Let's put Balotelli's passing into perspective. American star midfielder Michael Bradley completed just six of 12 passes in the attacking third in the United States' unlikely 2-1 win over Ghana. Bradley was just 15-for-22 overall on passes forward. Never mind the other facets of Bradley's frustrating game -- his 1-for-3 tackling, plus a late clock-related error in which he made an aggressive, errant pass instead of killing up to another 30 seconds as time expired -- and simply focus on the fact that Balotelli was a better passer against England than Bradley was against Ghana.

Bradley will almost certainly bounce back, of course. He's too good not to. But with Ghana marking him closely and controlling the flow of the game with its own dominant midfield, he was handcuffed and frustrated. And when Bradley is not playing at his best, the U.S. is basically the same ugly-but-reasonably-effective team it always has been. Bradley holds the key to Klinsmann Ball. That the U.S. beat a good team without him says good things about the team's prospects moving forward if he does indeed bounce back.


Uruguay committed 20 fouls in its 3-1 loss to Costa Rica. That isn't an inordinate amount -- Costa Rica committed 18 of its own. But Costa Rica was also the more physical team, attempting 25 tackles to 20, and despite fewer attempts, Los Charrúas committed more fouls and drew four cards (three yellow, one red) to Costa Rica's none. Uruguay has all of the offensive talent in the world but simply couldn't cope with Costa Rica's physical play. Striker Joel Campbell was too much; he got off four shots and completed 21 of 24 passes. Uruguay led, 1-0, until the Ticos scored twice in four minutes early in the second half, and when Uruguay got desperate, things got ugly.


Thomas Müller is 24 years old. He has already scored eight goals in eight World Cup matches. Depending on Germany's level of success in the coming years -- and it probably goes without saying that the Germans will probably continue to be tournament favorites each time around -- he could have another 15-20 World Cup matches in him, more if he ages like Miroslav Klose, who still has a spot on the German team at 36.

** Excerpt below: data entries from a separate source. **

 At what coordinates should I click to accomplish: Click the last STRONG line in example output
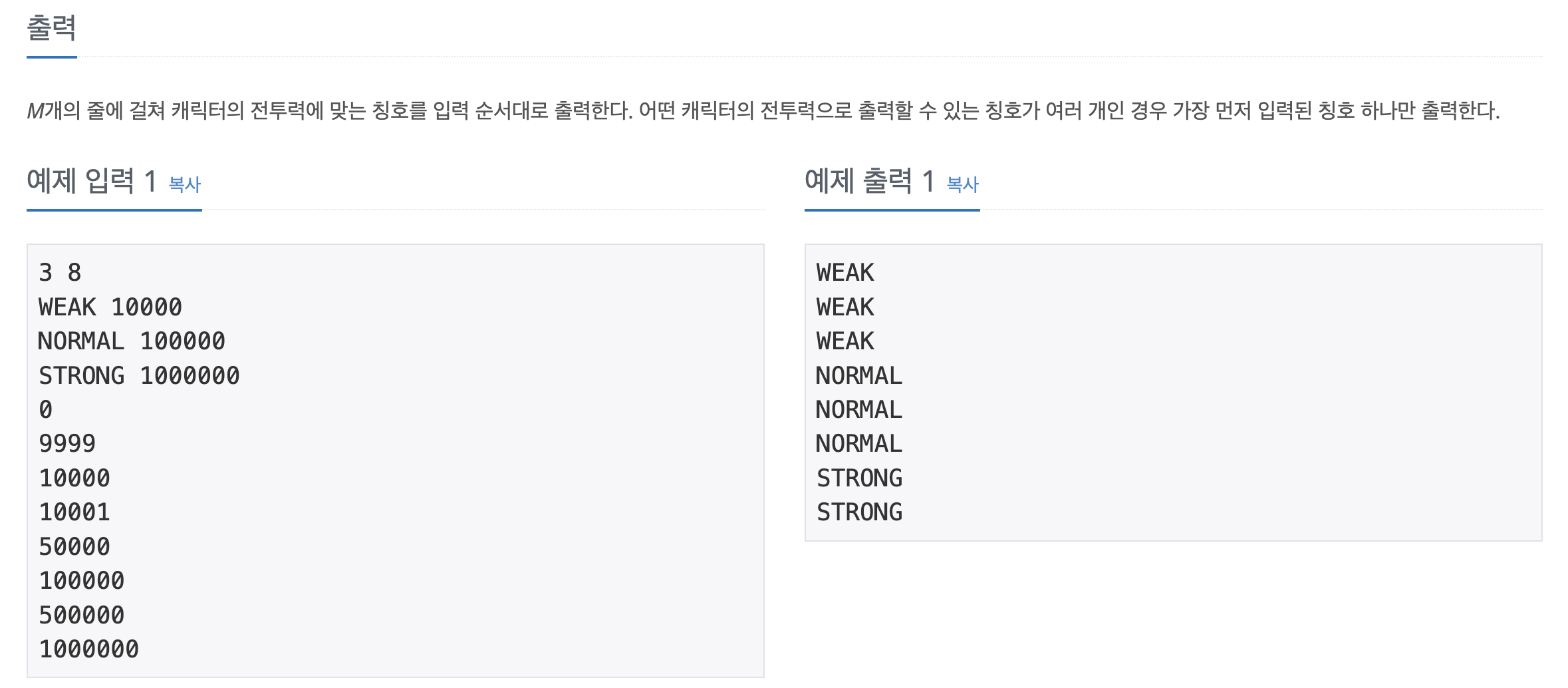(860, 512)
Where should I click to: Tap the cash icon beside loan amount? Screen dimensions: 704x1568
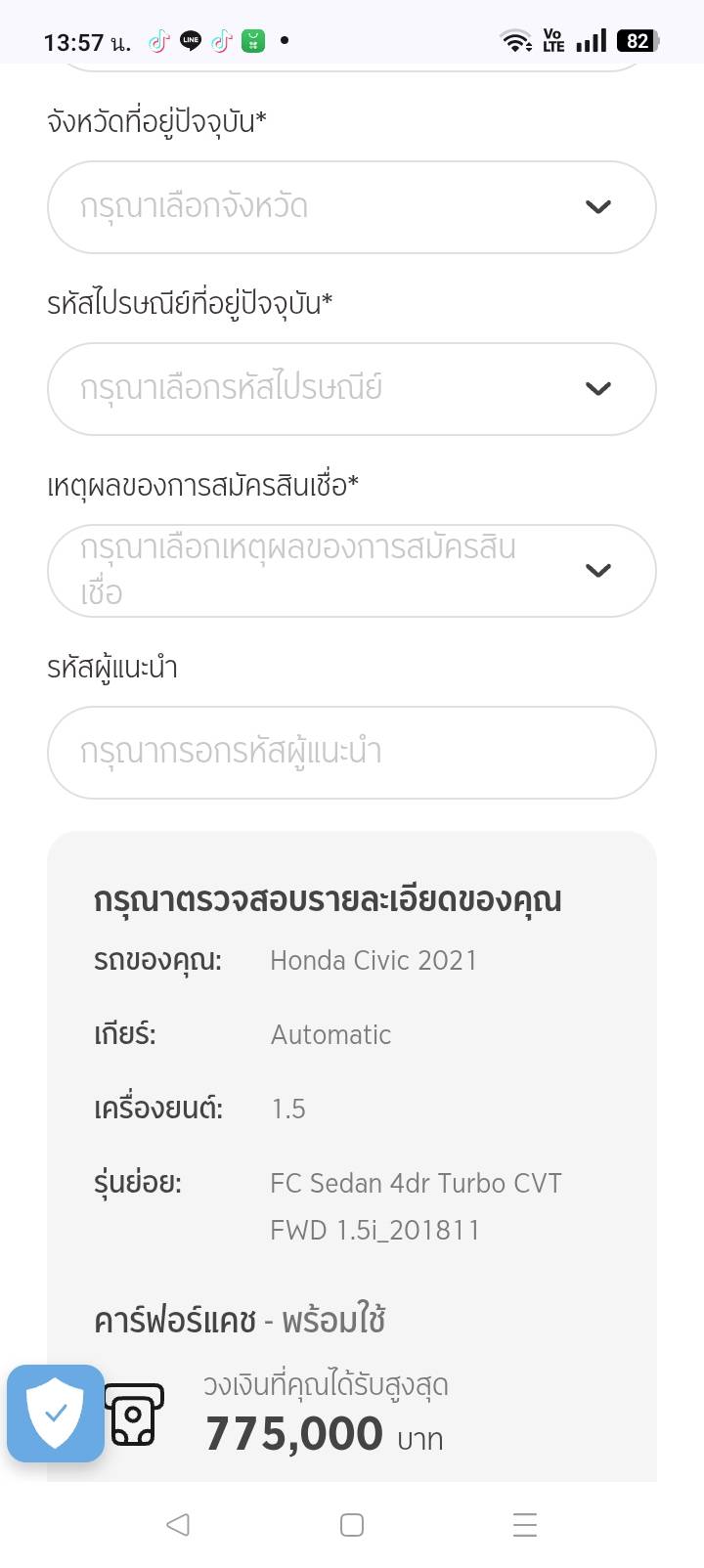[134, 1415]
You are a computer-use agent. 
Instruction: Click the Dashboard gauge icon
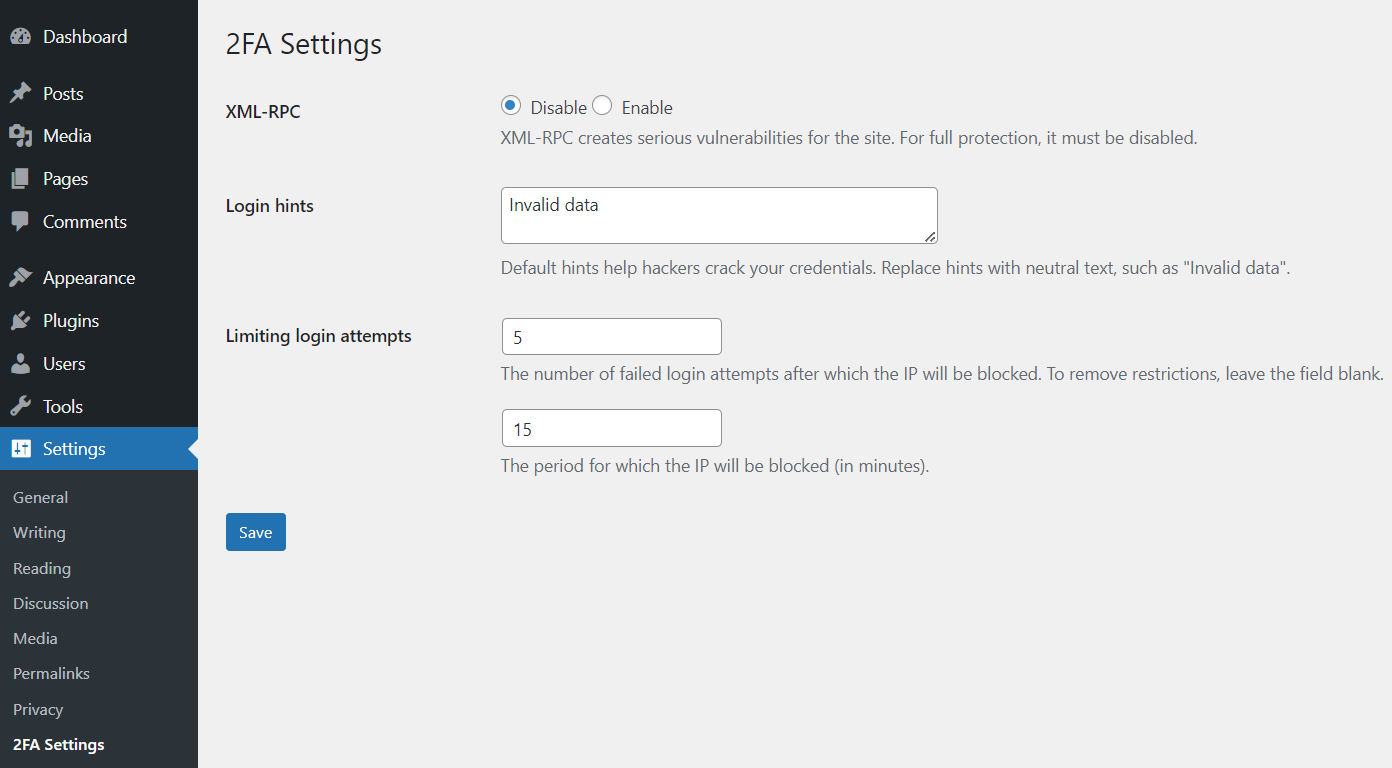tap(21, 37)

So it probably goes without saying that Ronaldo isn't going to be the World Cup's leading career goal scorer (at 15) for more than about another eight years. (Hell, Klose's at 14, so Ronaldo might not have the record a month from now.)

Müller scored three goals in Germany's 4-0 pantsing of Portugal. They probably won't be the last goals he scores in Brazil.


Didier Drogba is 36 years old. Like Klose, he's been relegated to a reserve role for his national team. But unlike Klose, he was called upon to lead a rally. With Ivory Coast trailing Japan 1-0, Drogba replaced Die Serey at the 62-minute mark. Five minutes later, the Elephants had a 2-1 lead.

We can talk about how Drogba's presence stretched out Japan's defense and opened up room for scoring headers from Wilfried Bony and Gervinho. There would be more than a little bit of truth in doing so. But it doesn't really matter whether that analysis is completely true or only a little bit true. Even numbers nerds have a spot in their heart for symbolism and sentimentality, and when Didier Drogba, probably the only World Cup participant to have headed off a civil war, is on the field, nothing else matters. All stories run through him, especially when they're successful ones.


Fabio Capello is 68 years old. Granted, the head coach of the Russian national team (and former head of England) could pass for 55, but it probably goes without saying that World Cup goalkeeping has taken a few years off of his life overall.

Note: a lot of numbers for this piece came from the wonderful FourFourTwo Statszone.